Special Display | Gallery 4

During the early 1960s, when Eric Estorick (1913-1993) was running London’s Grosvenor Gallery, he developed a strong interest in Soviet art alongside his passion for modern Italian painting. In 1961 he mounted a landmark exhibition of Soviet prints – the inspiration for this special display – which features graphic works by 15 of the artists from the original show: Brodsky, Ermolaev, Izrailevich, Kaplan, Kuks, Lanin, Latash, Maslennikova, Matyukh, Nemenova, Skulyari, Steinberg, Vasnetsov, Vedernikov and Yakobson. This will be the first time since 1961 that these artists have been exhibited together in the United Kingdom. Estorick had visited Leningrad’s Experimental Graphics Laboratory in 1960, and was so impressed that he bought several hundred works on the spot.

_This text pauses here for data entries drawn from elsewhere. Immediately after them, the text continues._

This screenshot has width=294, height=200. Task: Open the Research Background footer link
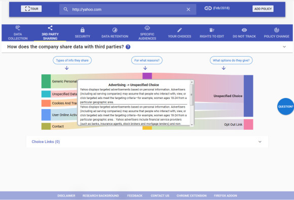click(x=101, y=195)
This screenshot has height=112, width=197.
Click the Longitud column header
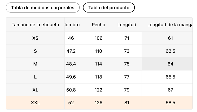[127, 25]
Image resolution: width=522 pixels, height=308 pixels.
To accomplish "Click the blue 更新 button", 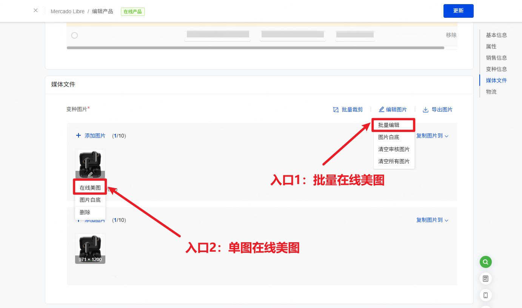I will tap(458, 11).
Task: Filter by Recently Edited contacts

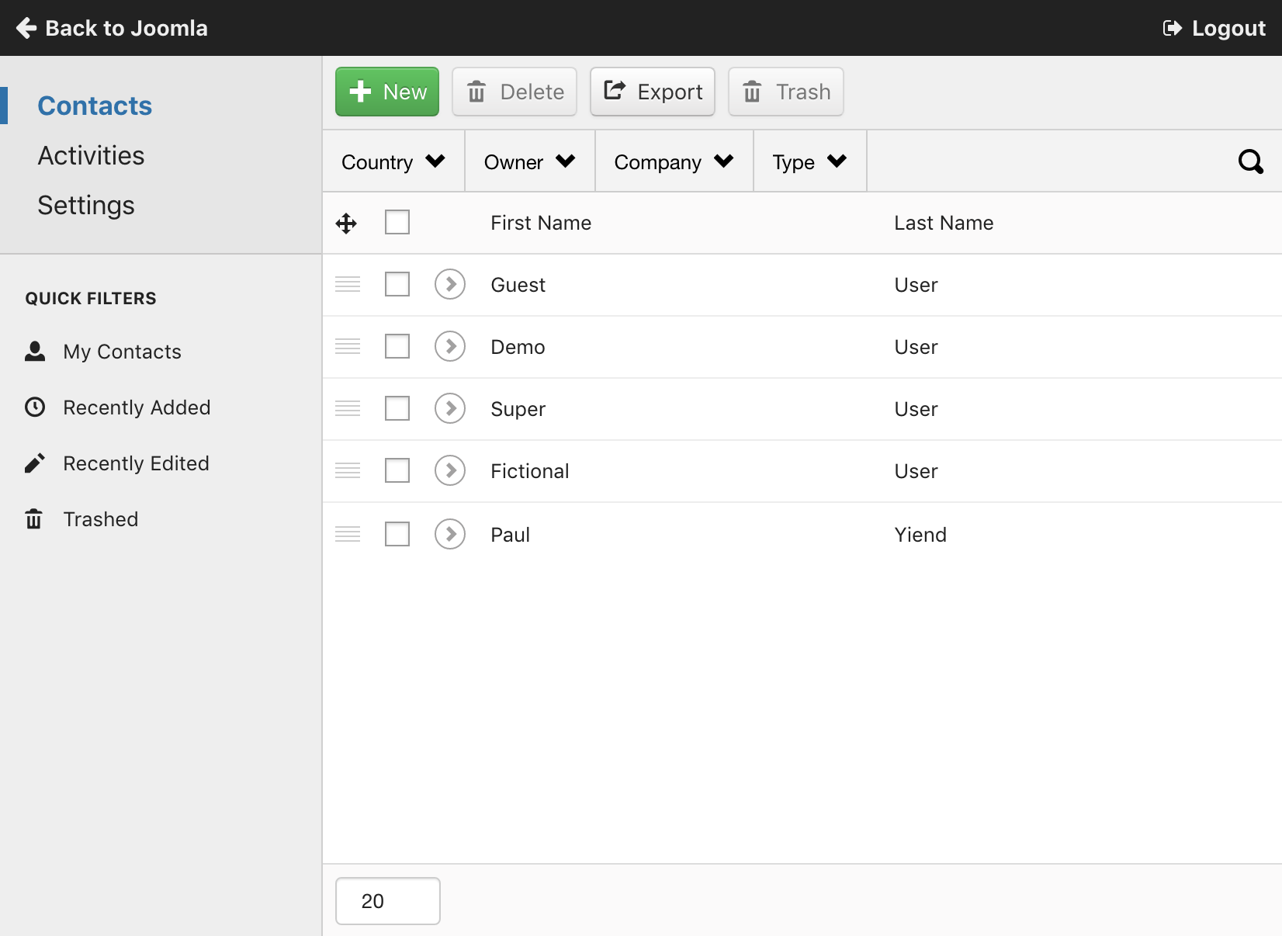Action: 136,463
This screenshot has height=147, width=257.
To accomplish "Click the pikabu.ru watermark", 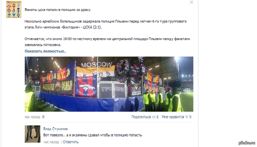I will click(x=247, y=143).
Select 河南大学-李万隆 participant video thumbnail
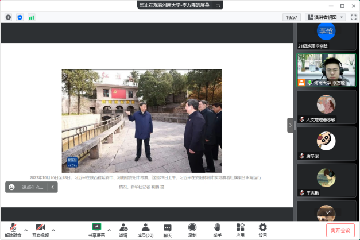This screenshot has width=360, height=240. tap(326, 69)
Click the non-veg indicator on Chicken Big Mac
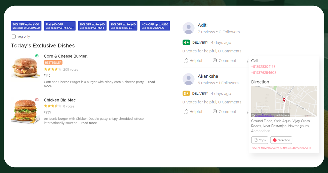328x173 pixels. pos(37,100)
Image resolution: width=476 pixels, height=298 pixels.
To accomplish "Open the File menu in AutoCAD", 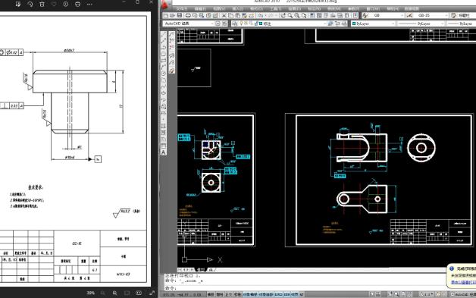I will point(182,9).
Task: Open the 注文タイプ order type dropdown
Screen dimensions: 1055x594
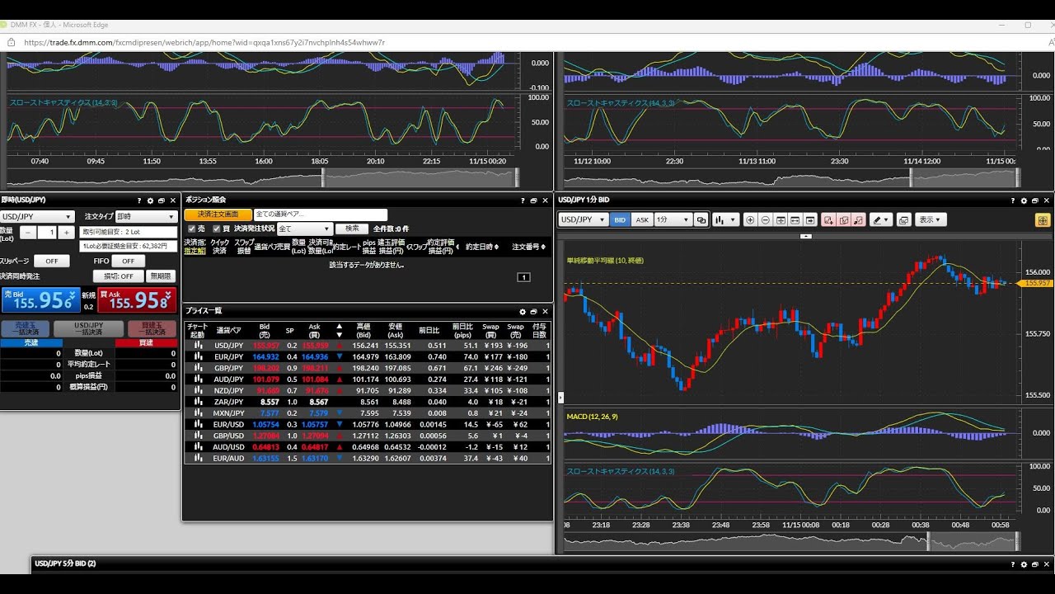Action: [146, 216]
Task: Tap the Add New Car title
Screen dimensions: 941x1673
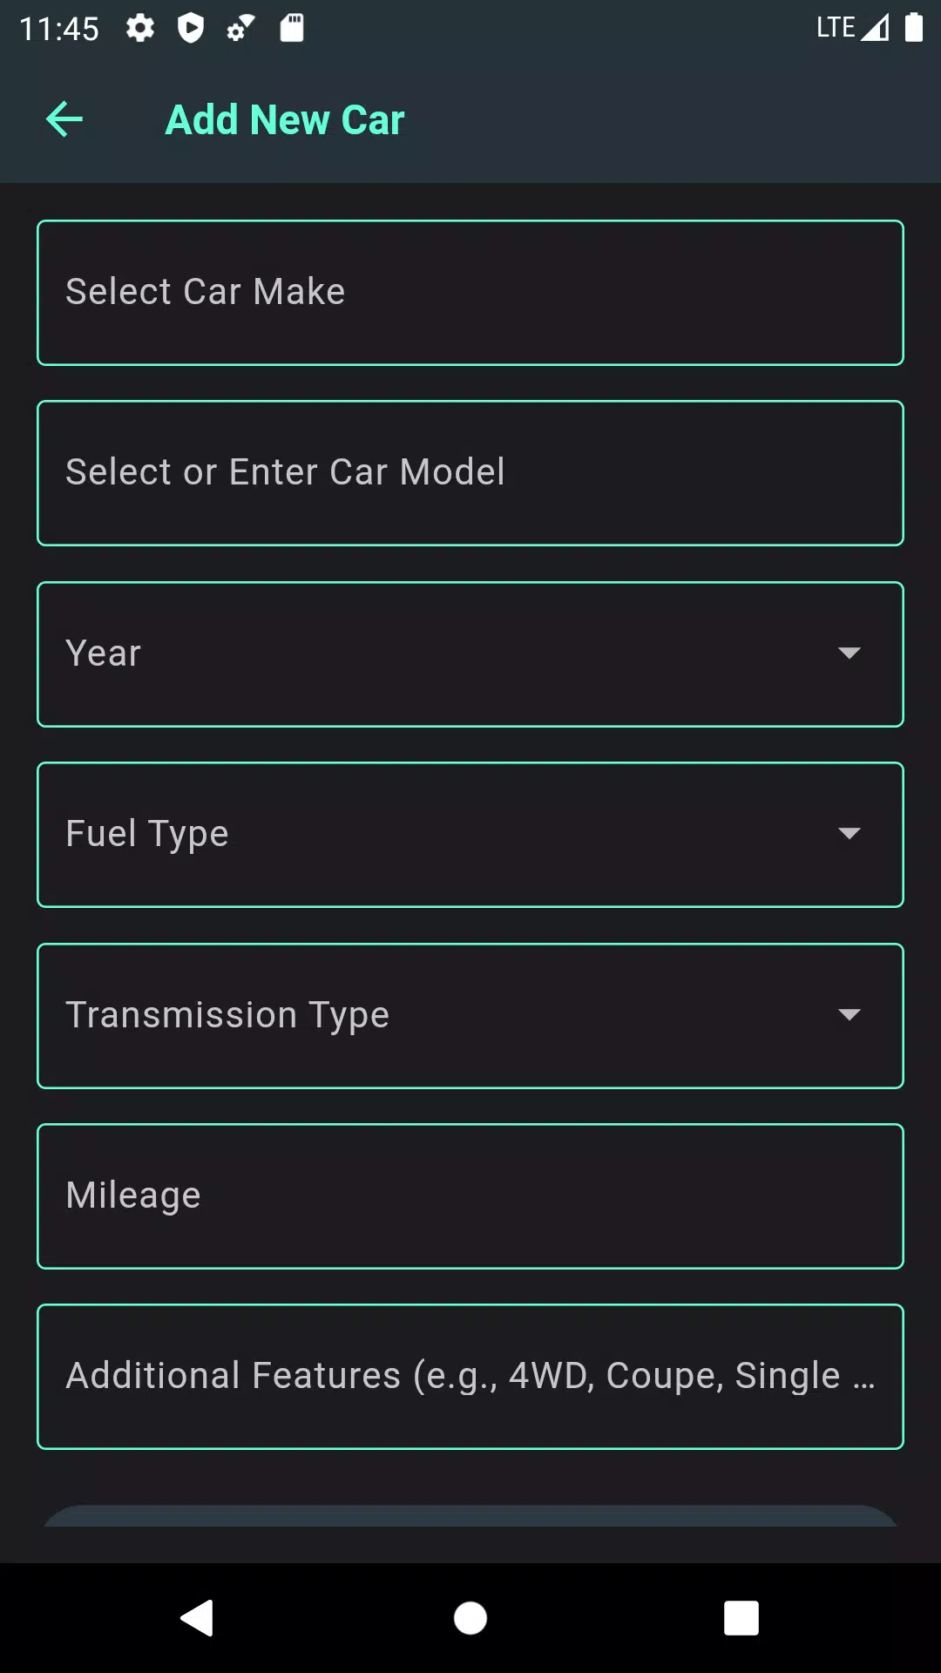Action: click(285, 120)
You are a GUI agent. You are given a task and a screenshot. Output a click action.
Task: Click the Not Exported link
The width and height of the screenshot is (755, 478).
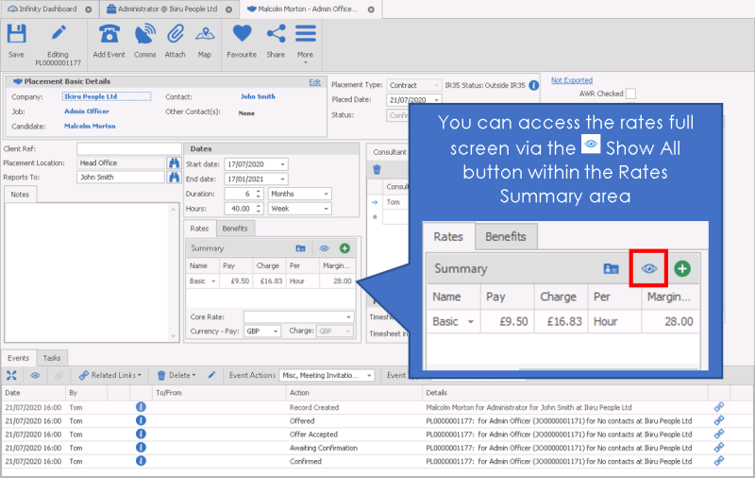coord(571,80)
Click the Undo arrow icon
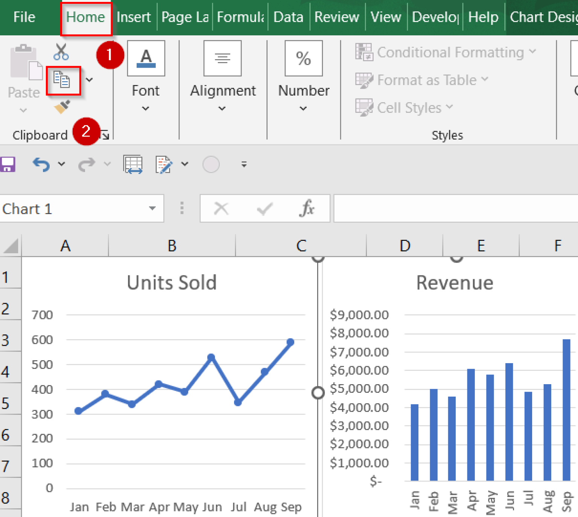The width and height of the screenshot is (578, 517). [x=41, y=164]
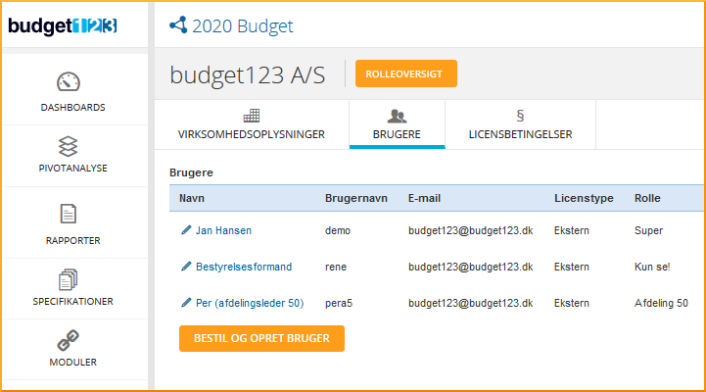Open the Bestyrelsesformand user link
The image size is (706, 392).
coord(243,267)
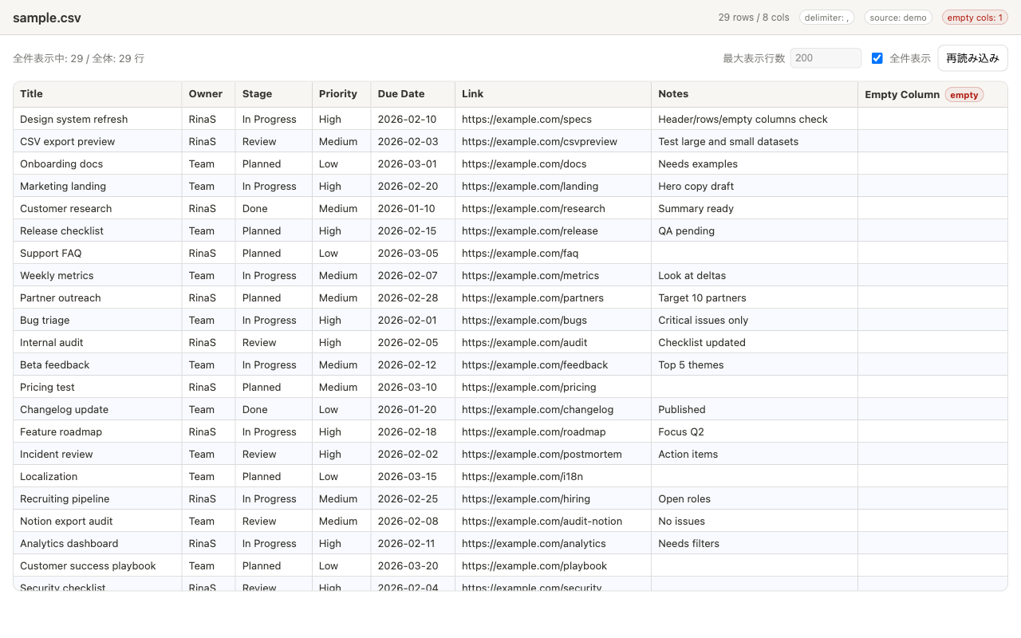Click the Due Date column header
This screenshot has width=1021, height=638.
click(x=401, y=94)
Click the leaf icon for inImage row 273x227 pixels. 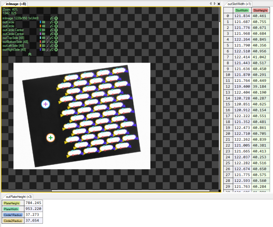(x=52, y=18)
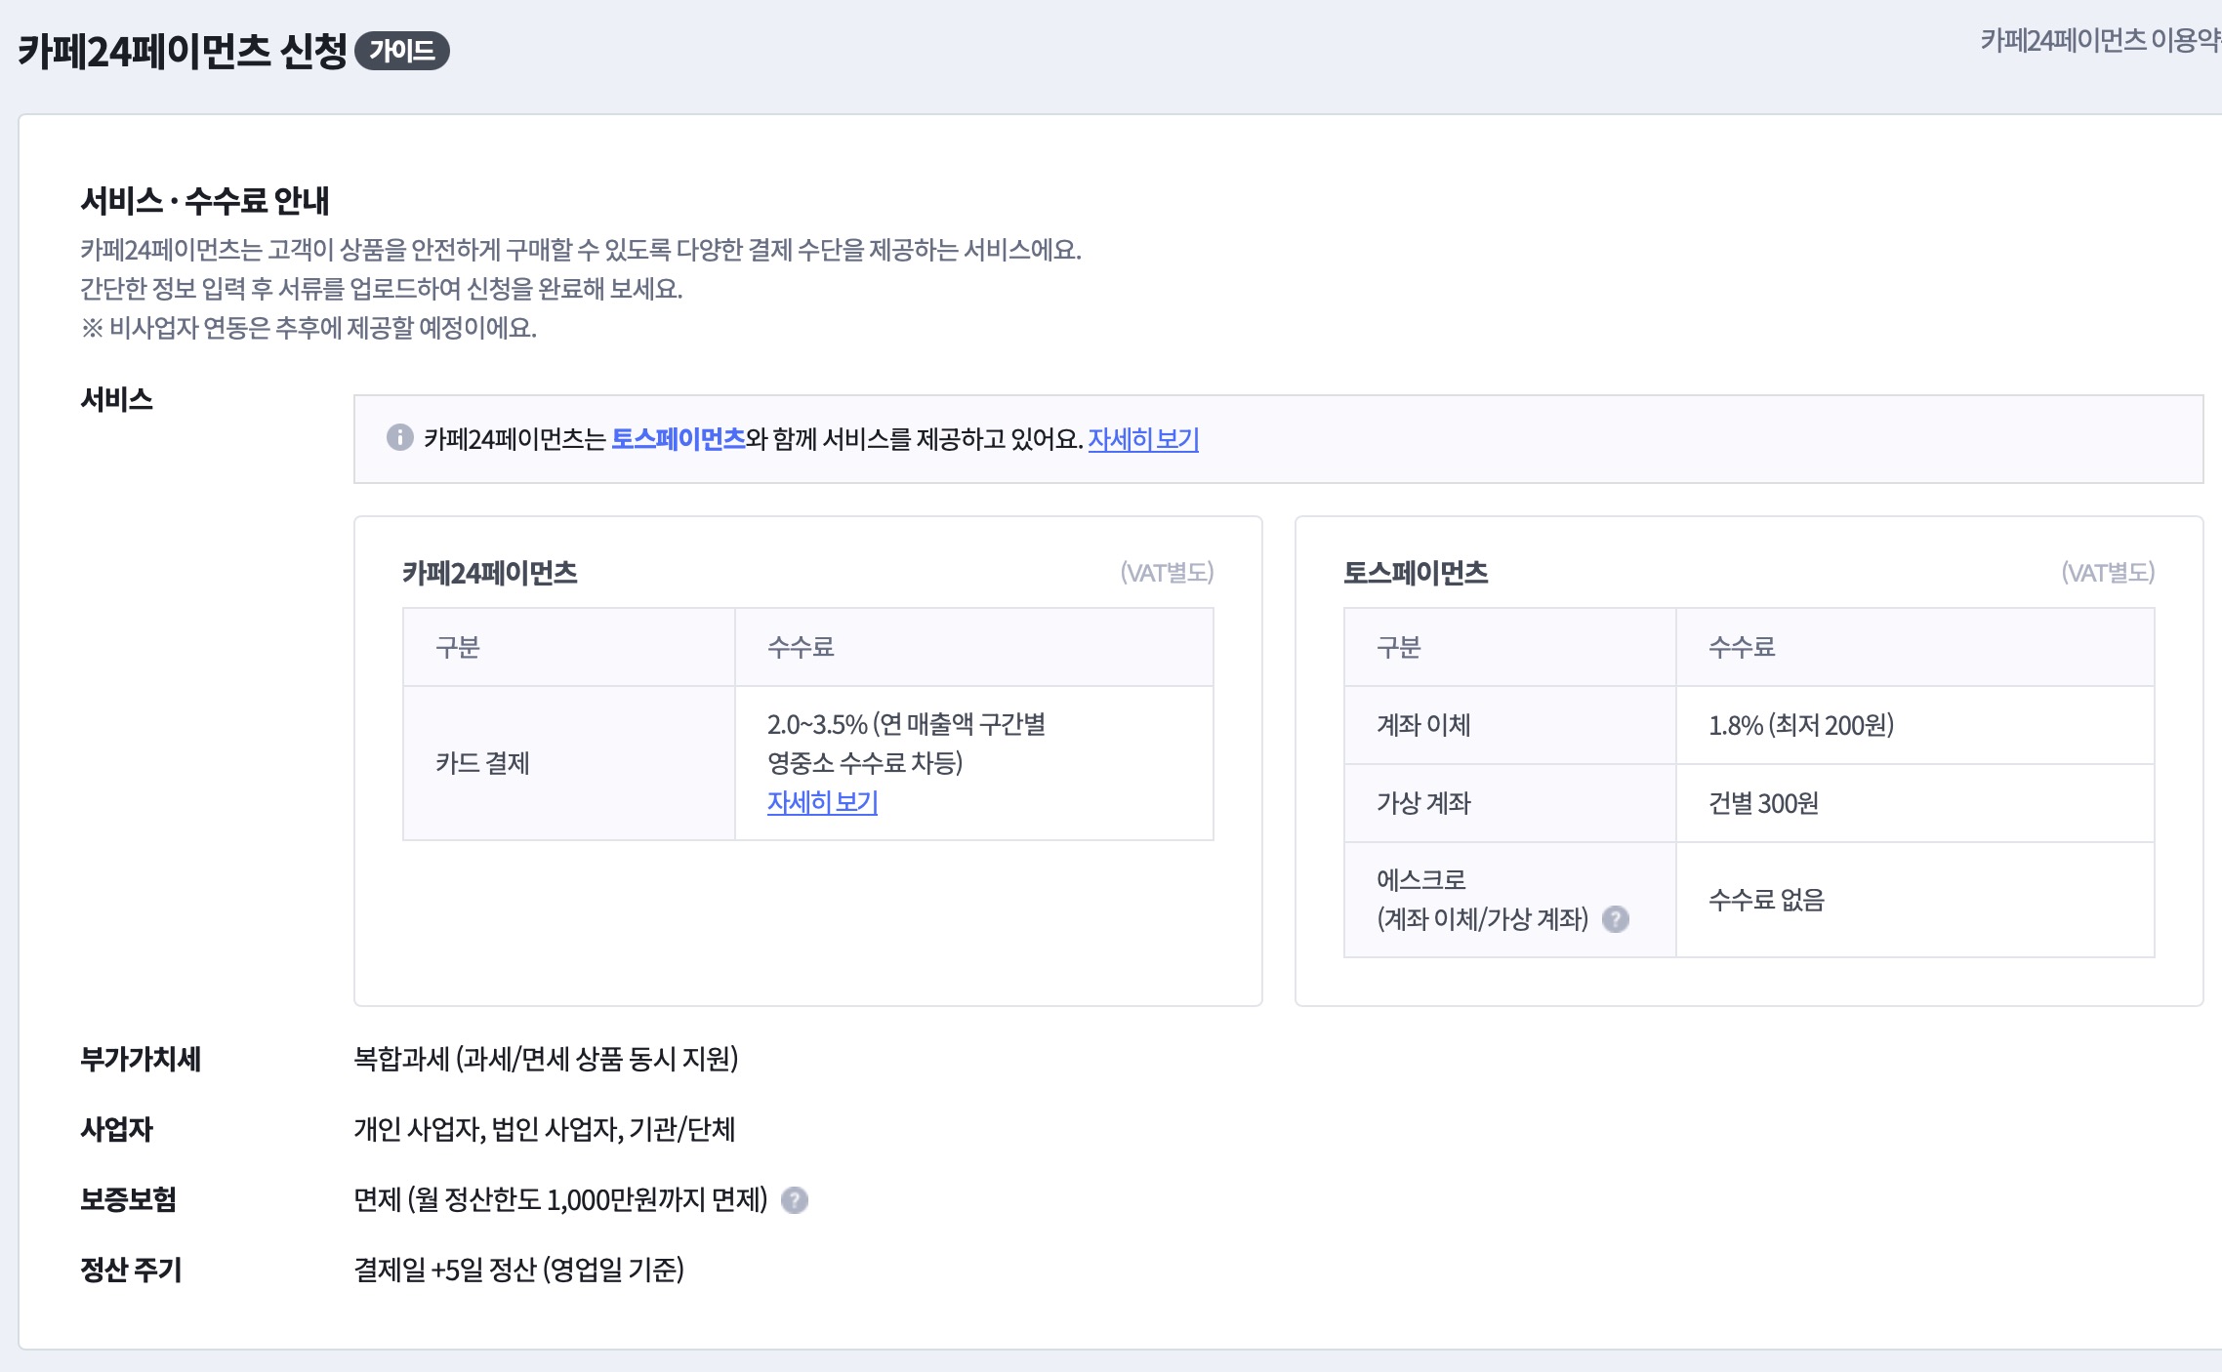Click the 정산 주기 row label

tap(131, 1270)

For a number of years his gallery hosted a stream of exhibitions featuring work by artists from the Soviet Union and, for the first time since the Russian Revolution, Westerners were able to see and acquire contemporary art from the USSR. Titled Lithographs by 27 Soviet Artists, the 1961 exhibition created quite a stir in London. In contrast to prevailing stereotypes about Socialist Realism, garnered at government-sponsored shows, these lithographs expressed an unexpected vitality, modernity and humanity. Following Estorick’s London show, other private collectors and museums began to acquire works by these artists. Coinciding as it did with a resurgence of cultural ties between the Soviet Union and the West, Eric Estorick’s adventure in Soviet art proved to be a historical milestone.